Exercise details: Locate "Business (175, 2564)" in the records below, then copy its line and every following line exactly, without the pictures.

—————

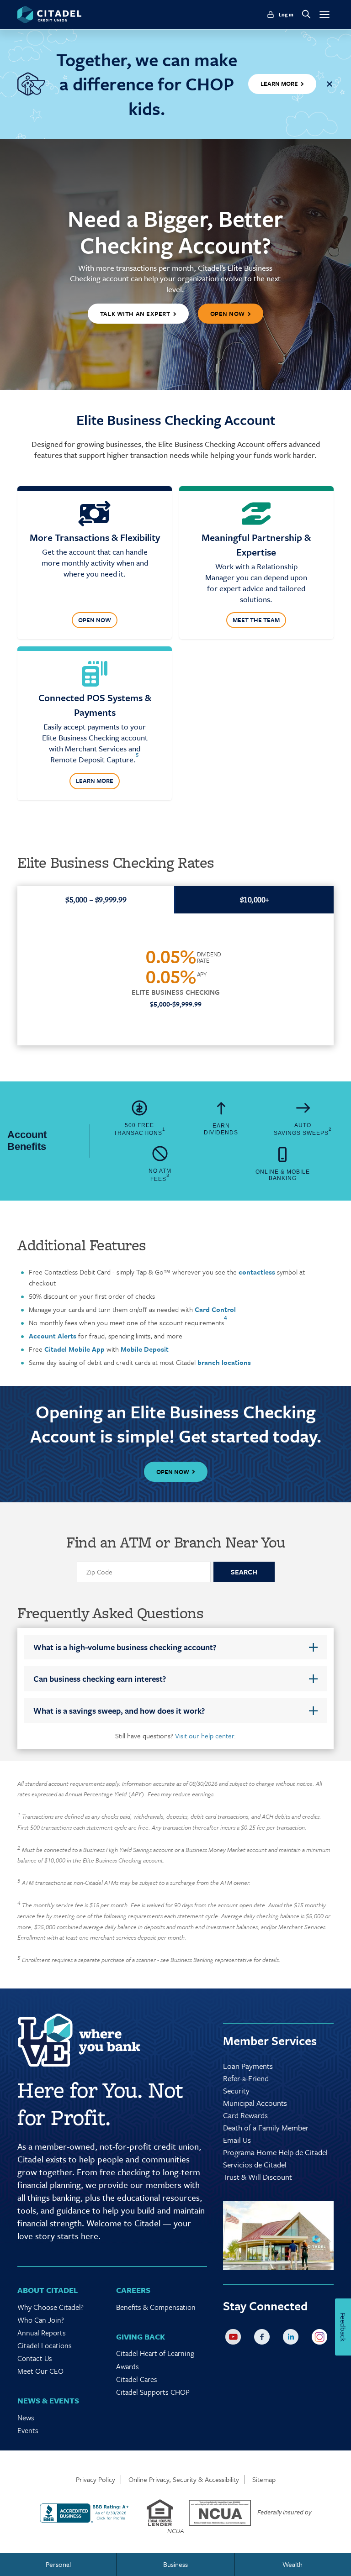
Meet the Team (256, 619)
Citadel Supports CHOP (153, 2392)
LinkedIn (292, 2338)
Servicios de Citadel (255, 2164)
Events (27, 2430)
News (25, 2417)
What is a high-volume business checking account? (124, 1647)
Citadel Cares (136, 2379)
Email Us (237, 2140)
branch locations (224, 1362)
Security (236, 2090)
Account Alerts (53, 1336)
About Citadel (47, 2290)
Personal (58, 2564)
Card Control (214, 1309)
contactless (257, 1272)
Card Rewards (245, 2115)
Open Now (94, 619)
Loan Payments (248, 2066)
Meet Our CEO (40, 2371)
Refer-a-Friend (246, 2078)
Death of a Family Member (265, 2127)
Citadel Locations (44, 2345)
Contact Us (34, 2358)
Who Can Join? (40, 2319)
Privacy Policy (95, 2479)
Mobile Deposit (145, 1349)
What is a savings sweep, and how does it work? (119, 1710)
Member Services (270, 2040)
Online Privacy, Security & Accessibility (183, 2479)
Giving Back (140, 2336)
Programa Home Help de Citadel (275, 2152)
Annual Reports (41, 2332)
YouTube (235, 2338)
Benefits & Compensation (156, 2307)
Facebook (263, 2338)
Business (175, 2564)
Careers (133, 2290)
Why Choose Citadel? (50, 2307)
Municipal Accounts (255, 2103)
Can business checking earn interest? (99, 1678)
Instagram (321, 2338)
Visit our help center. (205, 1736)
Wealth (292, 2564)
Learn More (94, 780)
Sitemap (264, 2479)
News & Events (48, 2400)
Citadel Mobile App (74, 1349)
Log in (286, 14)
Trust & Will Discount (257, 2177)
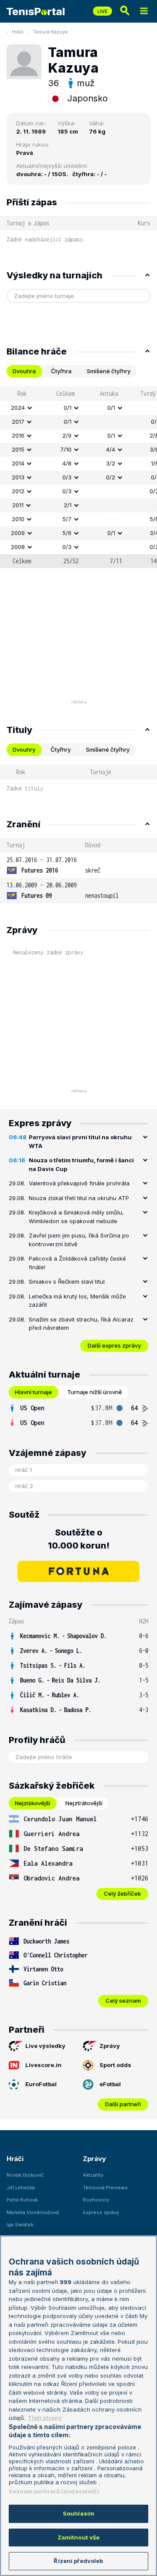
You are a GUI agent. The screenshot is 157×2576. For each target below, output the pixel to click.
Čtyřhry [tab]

—————

Exercise solution:
Business (175, 2564)
Careers (133, 2290)
Why Choose Citadel? (50, 2307)
Municipal Accounts (255, 2103)
Can business checking earn interest? (99, 1678)
Instagram (321, 2338)
Visit our help center. (205, 1736)
Wealth (292, 2564)
Learn More (94, 780)
Sitemap (264, 2479)
News & Events (48, 2400)
Citadel Mobile App (74, 1349)
Log in (286, 14)
Trust & Will Discount (257, 2177)
You are a GUI agent. The screenshot is 157×2576. For each target below, output the pixel to click.
Čtyřhry [tab]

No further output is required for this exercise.